WHAT YOU HAVE TO DO:
Take the entries below and print, exactly, the stretch from the line containing "artes visuales (294, 1881)" through the line containing "Reseñas (261, 62)", both included.

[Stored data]
--- START ---
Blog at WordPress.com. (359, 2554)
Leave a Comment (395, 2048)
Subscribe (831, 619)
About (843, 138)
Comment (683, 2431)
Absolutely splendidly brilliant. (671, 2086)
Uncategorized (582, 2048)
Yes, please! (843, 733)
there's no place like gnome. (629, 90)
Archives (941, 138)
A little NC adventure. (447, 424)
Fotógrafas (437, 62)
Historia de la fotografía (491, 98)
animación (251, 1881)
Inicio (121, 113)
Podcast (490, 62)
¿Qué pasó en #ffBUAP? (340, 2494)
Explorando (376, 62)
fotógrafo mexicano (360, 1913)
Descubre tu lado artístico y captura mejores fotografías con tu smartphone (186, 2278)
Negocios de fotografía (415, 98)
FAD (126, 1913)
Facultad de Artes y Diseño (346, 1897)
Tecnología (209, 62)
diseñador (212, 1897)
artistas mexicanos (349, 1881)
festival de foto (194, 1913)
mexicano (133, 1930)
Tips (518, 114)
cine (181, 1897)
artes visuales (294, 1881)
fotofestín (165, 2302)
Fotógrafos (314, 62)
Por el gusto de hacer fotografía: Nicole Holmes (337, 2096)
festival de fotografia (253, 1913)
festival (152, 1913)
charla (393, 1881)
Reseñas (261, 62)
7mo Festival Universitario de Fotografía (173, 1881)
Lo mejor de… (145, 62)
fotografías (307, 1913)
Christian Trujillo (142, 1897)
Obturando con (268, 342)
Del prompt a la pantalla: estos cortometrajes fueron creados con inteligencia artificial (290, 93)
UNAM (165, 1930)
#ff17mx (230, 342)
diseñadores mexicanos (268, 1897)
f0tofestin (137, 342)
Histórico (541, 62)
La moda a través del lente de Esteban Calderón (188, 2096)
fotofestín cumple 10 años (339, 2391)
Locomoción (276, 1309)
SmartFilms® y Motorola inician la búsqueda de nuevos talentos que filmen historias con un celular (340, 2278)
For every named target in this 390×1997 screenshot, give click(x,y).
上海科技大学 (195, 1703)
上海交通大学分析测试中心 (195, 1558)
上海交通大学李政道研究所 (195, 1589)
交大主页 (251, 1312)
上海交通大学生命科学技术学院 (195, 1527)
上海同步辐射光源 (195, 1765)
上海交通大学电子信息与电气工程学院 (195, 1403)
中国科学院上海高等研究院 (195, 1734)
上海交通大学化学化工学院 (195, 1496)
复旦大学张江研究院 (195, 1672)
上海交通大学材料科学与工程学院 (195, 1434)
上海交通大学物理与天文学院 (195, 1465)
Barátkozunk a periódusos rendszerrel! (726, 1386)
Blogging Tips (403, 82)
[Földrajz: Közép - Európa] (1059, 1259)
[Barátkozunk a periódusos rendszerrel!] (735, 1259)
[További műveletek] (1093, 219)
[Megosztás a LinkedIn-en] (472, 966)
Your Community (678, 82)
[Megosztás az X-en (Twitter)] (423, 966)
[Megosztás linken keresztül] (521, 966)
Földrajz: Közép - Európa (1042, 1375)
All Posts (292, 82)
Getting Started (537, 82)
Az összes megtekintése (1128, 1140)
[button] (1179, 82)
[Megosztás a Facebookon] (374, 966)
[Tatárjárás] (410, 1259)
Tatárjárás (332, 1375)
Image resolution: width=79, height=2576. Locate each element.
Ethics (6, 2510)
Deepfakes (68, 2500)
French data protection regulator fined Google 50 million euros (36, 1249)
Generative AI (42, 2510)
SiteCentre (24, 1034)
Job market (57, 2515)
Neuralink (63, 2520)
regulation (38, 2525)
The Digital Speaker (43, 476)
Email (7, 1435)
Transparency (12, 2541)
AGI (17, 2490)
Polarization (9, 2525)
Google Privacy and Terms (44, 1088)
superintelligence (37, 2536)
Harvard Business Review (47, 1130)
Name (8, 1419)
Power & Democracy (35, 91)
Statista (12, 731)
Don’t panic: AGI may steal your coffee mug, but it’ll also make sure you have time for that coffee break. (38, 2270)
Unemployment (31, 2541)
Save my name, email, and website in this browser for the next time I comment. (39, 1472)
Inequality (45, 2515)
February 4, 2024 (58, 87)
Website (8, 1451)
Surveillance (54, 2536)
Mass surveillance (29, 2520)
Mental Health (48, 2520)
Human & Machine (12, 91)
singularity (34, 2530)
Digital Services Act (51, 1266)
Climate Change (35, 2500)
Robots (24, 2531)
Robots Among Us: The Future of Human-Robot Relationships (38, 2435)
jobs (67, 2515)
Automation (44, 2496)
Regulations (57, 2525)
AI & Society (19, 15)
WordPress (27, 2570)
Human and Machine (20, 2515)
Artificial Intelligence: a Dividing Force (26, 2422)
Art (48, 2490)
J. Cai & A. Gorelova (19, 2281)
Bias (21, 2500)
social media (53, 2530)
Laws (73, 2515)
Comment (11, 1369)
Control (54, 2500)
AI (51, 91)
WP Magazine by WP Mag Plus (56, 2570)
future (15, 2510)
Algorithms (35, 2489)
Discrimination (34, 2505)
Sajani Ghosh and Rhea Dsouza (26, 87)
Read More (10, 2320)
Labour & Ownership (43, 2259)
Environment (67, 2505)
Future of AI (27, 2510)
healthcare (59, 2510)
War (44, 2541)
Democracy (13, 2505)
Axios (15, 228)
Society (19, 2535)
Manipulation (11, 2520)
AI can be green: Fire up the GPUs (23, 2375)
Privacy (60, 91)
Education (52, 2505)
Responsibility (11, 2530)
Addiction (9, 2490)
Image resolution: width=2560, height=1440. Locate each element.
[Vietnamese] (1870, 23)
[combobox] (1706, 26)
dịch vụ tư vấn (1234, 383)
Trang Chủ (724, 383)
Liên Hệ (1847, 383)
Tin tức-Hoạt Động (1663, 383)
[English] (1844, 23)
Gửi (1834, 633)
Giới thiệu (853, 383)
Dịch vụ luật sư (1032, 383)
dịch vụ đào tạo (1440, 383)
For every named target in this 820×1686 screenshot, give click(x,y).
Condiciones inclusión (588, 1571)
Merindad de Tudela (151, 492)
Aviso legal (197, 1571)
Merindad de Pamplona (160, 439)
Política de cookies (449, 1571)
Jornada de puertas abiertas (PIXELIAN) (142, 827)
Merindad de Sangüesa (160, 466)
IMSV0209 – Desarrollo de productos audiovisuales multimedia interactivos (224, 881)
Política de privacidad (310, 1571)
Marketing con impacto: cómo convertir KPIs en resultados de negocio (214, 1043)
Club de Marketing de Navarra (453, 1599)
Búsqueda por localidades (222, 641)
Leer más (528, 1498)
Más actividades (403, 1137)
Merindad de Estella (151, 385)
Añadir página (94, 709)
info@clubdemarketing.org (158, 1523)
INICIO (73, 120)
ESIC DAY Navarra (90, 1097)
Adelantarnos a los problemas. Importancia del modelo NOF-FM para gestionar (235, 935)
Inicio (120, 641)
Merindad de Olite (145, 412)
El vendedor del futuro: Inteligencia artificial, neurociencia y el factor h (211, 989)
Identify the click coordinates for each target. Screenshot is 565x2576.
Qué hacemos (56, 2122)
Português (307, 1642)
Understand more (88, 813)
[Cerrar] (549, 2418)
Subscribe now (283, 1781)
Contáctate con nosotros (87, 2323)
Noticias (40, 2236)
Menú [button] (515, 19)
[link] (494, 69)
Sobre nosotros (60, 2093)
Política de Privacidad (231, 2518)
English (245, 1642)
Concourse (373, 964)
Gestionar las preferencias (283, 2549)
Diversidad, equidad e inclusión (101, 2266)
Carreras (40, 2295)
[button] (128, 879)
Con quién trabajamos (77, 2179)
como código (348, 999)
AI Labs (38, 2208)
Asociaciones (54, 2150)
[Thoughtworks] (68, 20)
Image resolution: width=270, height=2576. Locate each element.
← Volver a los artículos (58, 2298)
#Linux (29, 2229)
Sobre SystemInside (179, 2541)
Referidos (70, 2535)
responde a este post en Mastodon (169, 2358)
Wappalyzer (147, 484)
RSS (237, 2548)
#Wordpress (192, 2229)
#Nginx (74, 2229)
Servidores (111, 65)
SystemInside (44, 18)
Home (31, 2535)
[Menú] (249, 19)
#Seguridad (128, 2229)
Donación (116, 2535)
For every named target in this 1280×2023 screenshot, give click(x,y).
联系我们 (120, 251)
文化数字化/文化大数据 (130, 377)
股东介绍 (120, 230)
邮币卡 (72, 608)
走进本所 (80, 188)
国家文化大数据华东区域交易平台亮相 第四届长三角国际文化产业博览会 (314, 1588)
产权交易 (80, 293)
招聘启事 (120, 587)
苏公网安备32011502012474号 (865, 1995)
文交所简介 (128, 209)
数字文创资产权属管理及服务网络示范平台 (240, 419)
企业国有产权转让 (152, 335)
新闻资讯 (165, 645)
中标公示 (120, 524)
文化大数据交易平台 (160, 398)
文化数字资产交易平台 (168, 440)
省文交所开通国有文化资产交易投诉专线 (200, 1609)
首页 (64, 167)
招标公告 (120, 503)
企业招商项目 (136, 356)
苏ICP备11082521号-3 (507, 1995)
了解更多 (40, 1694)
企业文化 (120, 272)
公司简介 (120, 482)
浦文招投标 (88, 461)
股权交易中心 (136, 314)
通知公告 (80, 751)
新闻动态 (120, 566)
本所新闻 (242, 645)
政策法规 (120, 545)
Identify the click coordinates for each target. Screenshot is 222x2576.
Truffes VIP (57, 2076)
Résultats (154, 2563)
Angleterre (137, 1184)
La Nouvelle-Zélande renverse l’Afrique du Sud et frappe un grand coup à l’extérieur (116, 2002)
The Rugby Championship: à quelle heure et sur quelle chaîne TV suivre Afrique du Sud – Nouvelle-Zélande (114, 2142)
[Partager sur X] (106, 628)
--- END ---
WRITTEN RESPONSE:
artes visuales (294, 1881)
fotofestín (165, 2302)
Fotógrafos (314, 62)
Por el gusto de hacer fotografía: Nicole Holmes (337, 2096)
festival de fotografia (253, 1913)
festival (152, 1913)
charla (393, 1881)
Reseñas (261, 62)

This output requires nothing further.